Below are some records; output all of them exactly.

● **Saved data entries**:
....

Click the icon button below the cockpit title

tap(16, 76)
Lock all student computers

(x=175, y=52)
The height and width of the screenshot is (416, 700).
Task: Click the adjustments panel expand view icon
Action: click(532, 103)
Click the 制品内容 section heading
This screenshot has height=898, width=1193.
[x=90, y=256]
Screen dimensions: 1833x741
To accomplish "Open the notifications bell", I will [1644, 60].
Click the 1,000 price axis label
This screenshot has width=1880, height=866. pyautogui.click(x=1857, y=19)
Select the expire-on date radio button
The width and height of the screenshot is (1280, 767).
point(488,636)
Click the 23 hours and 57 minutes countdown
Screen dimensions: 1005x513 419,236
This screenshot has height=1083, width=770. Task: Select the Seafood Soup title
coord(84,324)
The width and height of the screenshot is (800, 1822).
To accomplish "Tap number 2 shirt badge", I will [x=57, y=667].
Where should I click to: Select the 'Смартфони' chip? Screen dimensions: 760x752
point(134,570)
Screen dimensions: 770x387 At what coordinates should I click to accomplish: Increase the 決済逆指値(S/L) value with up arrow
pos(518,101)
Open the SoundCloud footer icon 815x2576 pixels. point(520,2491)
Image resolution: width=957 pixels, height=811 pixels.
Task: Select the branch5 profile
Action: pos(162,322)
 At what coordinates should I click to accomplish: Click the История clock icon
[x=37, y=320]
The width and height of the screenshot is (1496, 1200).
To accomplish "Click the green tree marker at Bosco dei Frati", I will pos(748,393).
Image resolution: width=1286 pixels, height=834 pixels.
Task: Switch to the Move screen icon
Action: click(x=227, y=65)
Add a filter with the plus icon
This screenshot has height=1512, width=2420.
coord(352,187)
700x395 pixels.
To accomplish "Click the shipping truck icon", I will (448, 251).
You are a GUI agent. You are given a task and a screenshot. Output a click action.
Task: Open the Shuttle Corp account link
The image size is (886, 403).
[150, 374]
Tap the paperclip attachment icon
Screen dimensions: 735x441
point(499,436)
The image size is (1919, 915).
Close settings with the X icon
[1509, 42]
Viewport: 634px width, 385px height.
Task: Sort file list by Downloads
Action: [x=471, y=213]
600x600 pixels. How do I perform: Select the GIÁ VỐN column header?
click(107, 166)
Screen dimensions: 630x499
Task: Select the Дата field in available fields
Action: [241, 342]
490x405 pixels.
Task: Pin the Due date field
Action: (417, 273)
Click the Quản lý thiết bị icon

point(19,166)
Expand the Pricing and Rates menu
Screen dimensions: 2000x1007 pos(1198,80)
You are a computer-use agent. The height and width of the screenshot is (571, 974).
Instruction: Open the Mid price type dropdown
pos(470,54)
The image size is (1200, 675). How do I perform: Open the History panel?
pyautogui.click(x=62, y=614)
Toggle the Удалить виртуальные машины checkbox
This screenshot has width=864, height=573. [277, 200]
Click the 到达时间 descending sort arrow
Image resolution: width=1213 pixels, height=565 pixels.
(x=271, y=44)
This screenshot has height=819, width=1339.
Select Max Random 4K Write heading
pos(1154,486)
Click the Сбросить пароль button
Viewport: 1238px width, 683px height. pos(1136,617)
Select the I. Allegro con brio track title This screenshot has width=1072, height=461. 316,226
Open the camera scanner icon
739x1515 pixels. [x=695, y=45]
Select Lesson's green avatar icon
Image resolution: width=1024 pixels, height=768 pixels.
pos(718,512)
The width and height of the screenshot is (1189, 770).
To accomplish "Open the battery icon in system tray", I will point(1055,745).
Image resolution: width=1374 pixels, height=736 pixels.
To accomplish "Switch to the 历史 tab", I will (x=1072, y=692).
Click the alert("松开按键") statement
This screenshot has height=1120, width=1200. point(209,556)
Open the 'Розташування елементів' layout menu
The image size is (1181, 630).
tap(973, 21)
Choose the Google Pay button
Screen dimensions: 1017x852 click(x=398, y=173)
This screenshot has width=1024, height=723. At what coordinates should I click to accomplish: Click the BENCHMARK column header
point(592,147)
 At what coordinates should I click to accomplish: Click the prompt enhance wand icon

....

● **Exercise response**:
Click the icon button below the cockpit title

tap(16, 76)
Lock all student computers

(x=175, y=52)
The height and width of the screenshot is (416, 700).
Task: Click the adjustments panel expand view icon
Action: click(532, 103)
Click the 制品内容 section heading
This screenshot has height=898, width=1193.
[x=90, y=256]
Screen dimensions: 1833x741
To accomplish "Open the notifications bell", I will [1644, 60].
Click the 1,000 price axis label
This screenshot has width=1880, height=866. pyautogui.click(x=1857, y=19)
Select the expire-on date radio button
The width and height of the screenshot is (1280, 767).
point(488,636)
Click the 23 hours and 57 minutes countdown
Screen dimensions: 1005x513 419,236
This screenshot has height=1083, width=770. Task: Select the Seafood Soup title
coord(84,324)
The width and height of the screenshot is (800, 1822).
To accomplish "Tap number 2 shirt badge", I will [x=57, y=667].
Where should I click to: Select the 'Смартфони' chip? Screen dimensions: 760x752
point(134,570)
Screen dimensions: 770x387 At what coordinates should I click to accomplish: Increase the 決済逆指値(S/L) value with up arrow
pos(518,101)
Open the SoundCloud footer icon 815x2576 pixels. point(520,2491)
Image resolution: width=957 pixels, height=811 pixels.
Task: Select the branch5 profile
Action: pos(162,322)
 At what coordinates should I click to accomplish: Click the История clock icon
[x=37, y=320]
The width and height of the screenshot is (1496, 1200).
To accomplish "Click the green tree marker at Bosco dei Frati", I will pos(748,393).
Image resolution: width=1286 pixels, height=834 pixels.
Task: Switch to the Move screen icon
Action: click(x=227, y=65)
Add a filter with the plus icon
This screenshot has height=1512, width=2420.
coord(352,187)
700x395 pixels.
To accomplish "Click the shipping truck icon", I will (448, 251).
You are a GUI agent. You are given a task and a screenshot. Output a click action.
Task: Open the Shuttle Corp account link
The image size is (886, 403).
[150, 374]
Tap the paperclip attachment icon
Screen dimensions: 735x441
point(499,436)
The image size is (1919, 915).
Close settings with the X icon
[1509, 42]
Viewport: 634px width, 385px height.
Task: Sort file list by Downloads
Action: [x=471, y=213]
600x600 pixels. How do I perform: Select the GIÁ VỐN column header?
click(107, 166)
Screen dimensions: 630x499
Task: Select the Дата field in available fields
Action: [241, 342]
490x405 pixels.
Task: Pin the Due date field
Action: (417, 273)
Click the Quản lý thiết bị icon

point(19,166)
Expand the Pricing and Rates menu
Screen dimensions: 2000x1007 pos(1198,80)
You are a computer-use agent. The height and width of the screenshot is (571, 974).
Instruction: Open the Mid price type dropdown
pos(470,54)
The image size is (1200, 675). How do I perform: Open the History panel?
pyautogui.click(x=62, y=614)
Toggle the Удалить виртуальные машины checkbox
This screenshot has width=864, height=573. [277, 200]
Click the 到达时间 descending sort arrow
Image resolution: width=1213 pixels, height=565 pixels.
(x=271, y=44)
This screenshot has height=819, width=1339.
Select Max Random 4K Write heading
pos(1154,486)
Click the Сбросить пароль button
Viewport: 1238px width, 683px height. pos(1136,617)
Select the I. Allegro con brio track title This screenshot has width=1072, height=461. 316,226
Open the camera scanner icon
739x1515 pixels. [x=695, y=45]
Select Lesson's green avatar icon
Image resolution: width=1024 pixels, height=768 pixels.
pos(718,512)
The width and height of the screenshot is (1189, 770).
To accomplish "Open the battery icon in system tray", I will point(1055,745).
Image resolution: width=1374 pixels, height=736 pixels.
To accomplish "Switch to the 历史 tab", I will (x=1072, y=692).
Click the alert("松开按键") statement
This screenshot has height=1120, width=1200. point(209,556)
Open the 'Розташування елементів' layout menu
The image size is (1181, 630).
tap(973, 21)
Choose the Google Pay button
Screen dimensions: 1017x852 click(x=398, y=173)
This screenshot has width=1024, height=723. At what coordinates should I click to accomplish: Click the BENCHMARK column header
point(592,147)
 At what coordinates should I click to accomplish: Click the prompt enhance wand icon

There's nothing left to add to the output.